We have used an ihacres()
CWI model in this tutorial, which is a simple metric type model. Other SMA models are included in the package, or one can define a new model. See the user manual for details.
Ranges of parameters to search when calibrating the effective rainfall model can be specified as arguments to the hydromad or update()
functions. Alternatively, parameters can be fixed to a given value by specifying a single number.
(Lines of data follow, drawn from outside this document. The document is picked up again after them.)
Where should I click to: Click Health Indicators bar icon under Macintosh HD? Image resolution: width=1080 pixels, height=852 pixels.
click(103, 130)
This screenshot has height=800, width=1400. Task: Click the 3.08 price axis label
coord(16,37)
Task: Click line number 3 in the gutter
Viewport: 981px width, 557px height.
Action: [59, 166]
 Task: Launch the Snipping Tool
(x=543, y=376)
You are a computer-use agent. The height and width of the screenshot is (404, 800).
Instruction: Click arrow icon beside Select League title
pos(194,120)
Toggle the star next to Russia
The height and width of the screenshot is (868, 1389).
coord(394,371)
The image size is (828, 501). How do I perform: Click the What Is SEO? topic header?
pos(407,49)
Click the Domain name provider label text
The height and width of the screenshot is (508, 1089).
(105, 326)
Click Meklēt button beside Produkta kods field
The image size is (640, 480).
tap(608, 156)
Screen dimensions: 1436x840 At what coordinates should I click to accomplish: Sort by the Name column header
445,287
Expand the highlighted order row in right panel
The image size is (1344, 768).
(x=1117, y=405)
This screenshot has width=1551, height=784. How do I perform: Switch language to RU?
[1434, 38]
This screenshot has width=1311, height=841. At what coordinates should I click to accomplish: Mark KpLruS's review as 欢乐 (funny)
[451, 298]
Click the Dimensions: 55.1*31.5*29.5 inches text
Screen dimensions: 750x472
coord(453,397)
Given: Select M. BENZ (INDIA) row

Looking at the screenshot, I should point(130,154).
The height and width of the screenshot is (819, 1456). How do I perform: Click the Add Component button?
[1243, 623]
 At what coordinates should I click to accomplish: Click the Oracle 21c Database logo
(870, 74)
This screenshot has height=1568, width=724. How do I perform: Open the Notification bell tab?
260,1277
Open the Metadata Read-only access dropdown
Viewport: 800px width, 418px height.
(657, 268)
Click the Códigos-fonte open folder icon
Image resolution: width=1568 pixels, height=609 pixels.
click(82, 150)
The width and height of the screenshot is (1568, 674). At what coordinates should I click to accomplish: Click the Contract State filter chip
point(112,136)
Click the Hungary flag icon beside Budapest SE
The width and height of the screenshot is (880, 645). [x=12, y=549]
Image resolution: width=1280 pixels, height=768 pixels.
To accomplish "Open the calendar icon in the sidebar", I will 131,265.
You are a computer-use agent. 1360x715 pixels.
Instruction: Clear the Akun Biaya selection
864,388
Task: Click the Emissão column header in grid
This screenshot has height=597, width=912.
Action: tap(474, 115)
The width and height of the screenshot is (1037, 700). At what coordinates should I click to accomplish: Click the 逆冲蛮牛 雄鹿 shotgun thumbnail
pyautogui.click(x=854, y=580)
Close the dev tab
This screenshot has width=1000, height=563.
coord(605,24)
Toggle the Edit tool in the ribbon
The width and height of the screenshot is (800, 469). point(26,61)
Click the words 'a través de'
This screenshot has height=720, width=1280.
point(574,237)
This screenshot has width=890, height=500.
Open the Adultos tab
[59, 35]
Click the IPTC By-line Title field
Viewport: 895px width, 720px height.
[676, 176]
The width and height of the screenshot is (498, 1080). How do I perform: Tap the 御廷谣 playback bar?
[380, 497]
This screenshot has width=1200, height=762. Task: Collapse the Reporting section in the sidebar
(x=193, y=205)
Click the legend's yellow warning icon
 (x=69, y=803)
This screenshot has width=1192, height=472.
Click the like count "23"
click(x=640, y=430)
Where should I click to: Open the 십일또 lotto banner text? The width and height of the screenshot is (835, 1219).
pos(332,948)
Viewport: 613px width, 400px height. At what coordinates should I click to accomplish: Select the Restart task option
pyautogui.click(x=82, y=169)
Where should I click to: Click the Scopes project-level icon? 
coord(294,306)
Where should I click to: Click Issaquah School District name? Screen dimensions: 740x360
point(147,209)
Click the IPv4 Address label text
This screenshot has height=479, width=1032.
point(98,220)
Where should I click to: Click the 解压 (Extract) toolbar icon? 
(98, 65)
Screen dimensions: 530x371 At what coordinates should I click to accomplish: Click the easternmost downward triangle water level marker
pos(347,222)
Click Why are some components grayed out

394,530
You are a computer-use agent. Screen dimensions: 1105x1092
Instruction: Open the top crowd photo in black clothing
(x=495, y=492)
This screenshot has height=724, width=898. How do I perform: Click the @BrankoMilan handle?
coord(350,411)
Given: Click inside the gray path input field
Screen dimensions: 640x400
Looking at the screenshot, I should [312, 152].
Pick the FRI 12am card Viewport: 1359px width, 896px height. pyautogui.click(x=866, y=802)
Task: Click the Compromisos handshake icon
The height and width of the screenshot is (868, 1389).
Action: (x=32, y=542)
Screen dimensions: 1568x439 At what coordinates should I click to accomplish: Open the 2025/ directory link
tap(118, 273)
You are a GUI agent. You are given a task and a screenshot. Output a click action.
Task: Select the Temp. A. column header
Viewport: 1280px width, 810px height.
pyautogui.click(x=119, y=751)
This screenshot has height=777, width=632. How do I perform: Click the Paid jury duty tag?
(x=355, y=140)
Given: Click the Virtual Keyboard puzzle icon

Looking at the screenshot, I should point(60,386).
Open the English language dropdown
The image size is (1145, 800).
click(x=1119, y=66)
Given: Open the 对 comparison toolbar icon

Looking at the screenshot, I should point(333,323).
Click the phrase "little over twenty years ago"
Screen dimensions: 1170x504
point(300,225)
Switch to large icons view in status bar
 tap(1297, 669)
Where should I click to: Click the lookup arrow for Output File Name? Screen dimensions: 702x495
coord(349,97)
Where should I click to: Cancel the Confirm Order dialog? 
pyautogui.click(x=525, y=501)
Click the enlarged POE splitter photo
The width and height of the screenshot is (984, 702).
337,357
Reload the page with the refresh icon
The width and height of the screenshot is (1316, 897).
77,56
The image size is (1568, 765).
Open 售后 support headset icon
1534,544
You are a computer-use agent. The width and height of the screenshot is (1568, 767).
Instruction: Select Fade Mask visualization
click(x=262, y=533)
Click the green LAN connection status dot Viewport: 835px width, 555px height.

The default ranges can be seen, and set, using the function hydromad.options()
.
The example, in the CWI model, the threshold parameter l
(used for intermittent or ephemeral rivers), defaults to a fixed value of 0. To allow calibration of this parameter, specify a numerical range. Similarly, the evapo-transpiration coefficient e
defaults to the range \([0.01,1.5]\); to fix it to a given value, just specify it:
Each of the fitting functions has several options, and the help pages should be consulted for details. An important option is the choice of objective function; see the discussion above about how to specify it.
In the simple cases of using fitBySampling
or fitByOptim
, the argument samples
specifies how many random parameter sets will be sampled (from the predefined parameter ranges), and argument sampletype
chooses “Uniform Random”, “Latin Hypercube”, or “all combinations” (a regular grid of values). The one model with best objective function value is chosen. In the case of fitByOptim
this is then improved locally with an optimisation algorithm.
A typical unit hydrograph model, at least in models, is a linear transfer function, i.e. an ARMAX-like (Autoregressive, Moving Average, with eXogenous inputs). This can often, but not always, be formulated mathematically as a set of exponentially receding stores, which may be in a parallel and/or series configuration. ARMAX-type models are specified by the number of auto-regressive terms \(n\) and the number of moving average terms \(m\). For example, a model with one store is \((n=1,m=0)\); two stores in parallel is \((n=2, m=1)\); two stores and an instantaneous store in parallel is \((n=2, m=2)\). Three stores in parallel is \((n=3,m=2)\).
When using armax
or expuh
routing, specialised methods are available to estimate for calibration, such as the SRIV
(Simple Refined Instrumental Variable) algorithm. These are specified using the rfit
argument.
The order of the transfer function may be varied, as well as the delay time. If there is any ambiguity in choosing the best delay time, each possibility should be tried.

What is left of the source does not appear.